Co-investigator Lisa Ann Brennen, Ph.D., research associate professor; and Marc Kantorow, Ph.D., principal investigator, assistant dean for graduate studies and a professor of biomedical science, FAU's Schmidt College of Medicine, in the Kantorow Laboratory. (Photo by Alex Dolce, courtesy of FAU)

Researchers from Florida Atlantic University’s Schmidt College of Medicine hope to conquer a major limitation in the ability for scientists to engineer tissues for regenerative therapies for age-related and degenerative diseases. They recently received a $1.3 million grant from the National Eye Institute of the National Institutes of Health (NIH) for a project that will identify novel mechanisms for how immature eye cells activate genes to become mature visual cells.

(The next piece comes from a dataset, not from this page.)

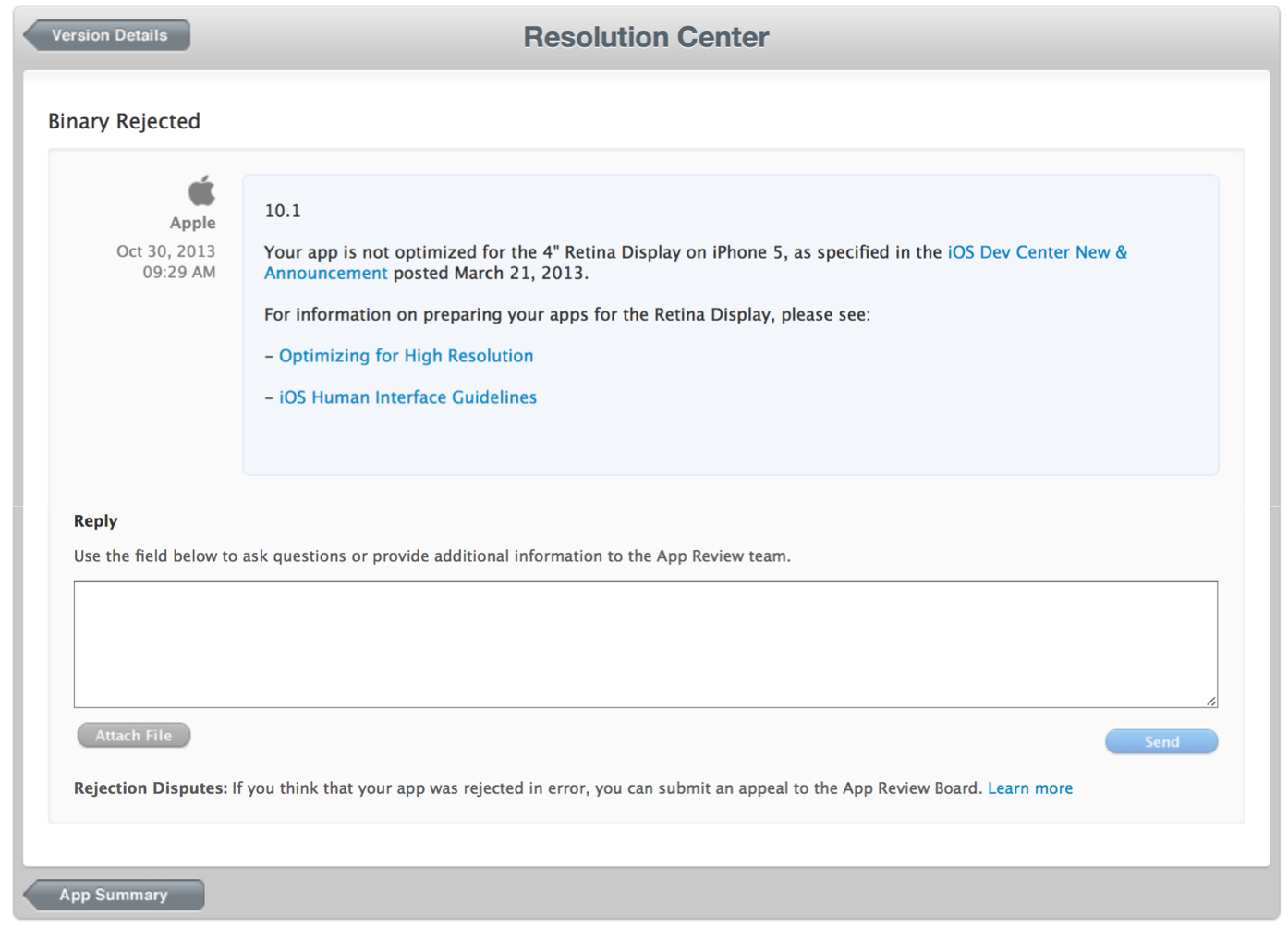The width and height of the screenshot is (1288, 928).
Task: Go back to Version Details
Action: (x=107, y=35)
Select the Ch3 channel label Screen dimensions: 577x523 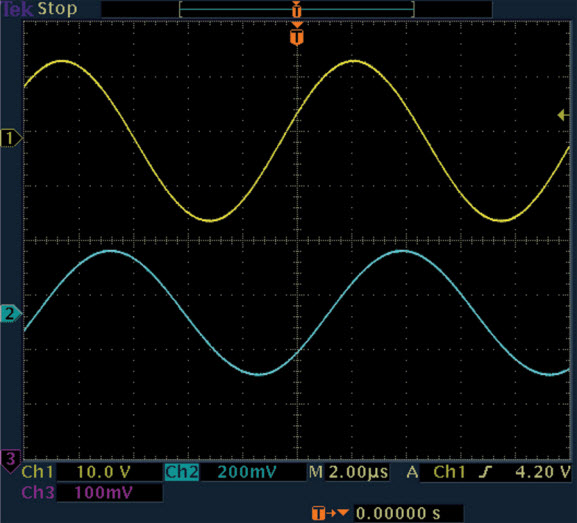point(38,492)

The five-year (total grant $2.7 million), multiple principal investigator grant will be conducted in collaboration with researchers from Thomas Jefferson University in Pennsylvania.

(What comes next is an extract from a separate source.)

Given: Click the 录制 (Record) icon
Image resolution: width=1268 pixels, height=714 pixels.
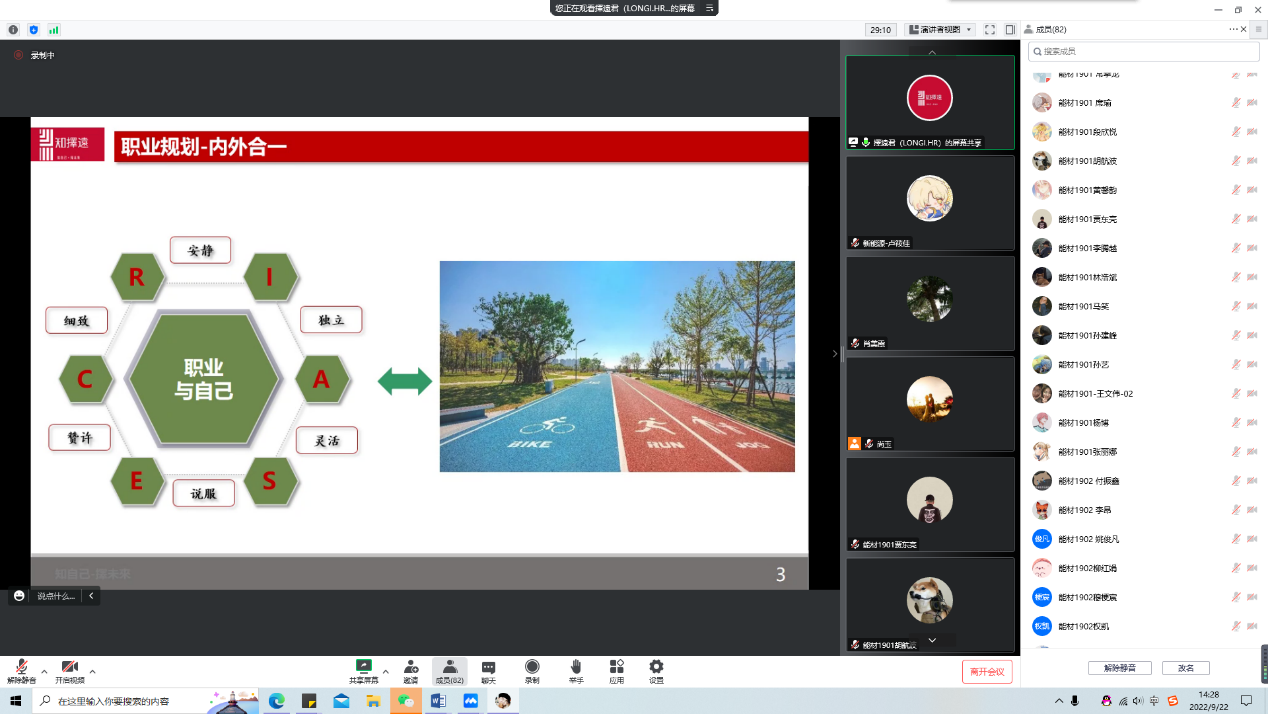Looking at the screenshot, I should [x=532, y=670].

“This grant from the National Institutes of Health, National Eye Institute will enable us to identify the gene regulation pathways activated to program immature stem-like cells of the eye lens to attain their mature form and transparent function,” said Marc Kantorow, Ph.D., principal investigator, assistant dean for graduate studies and a professor of biomedical science in FAU’s Schmidt College of Medicine.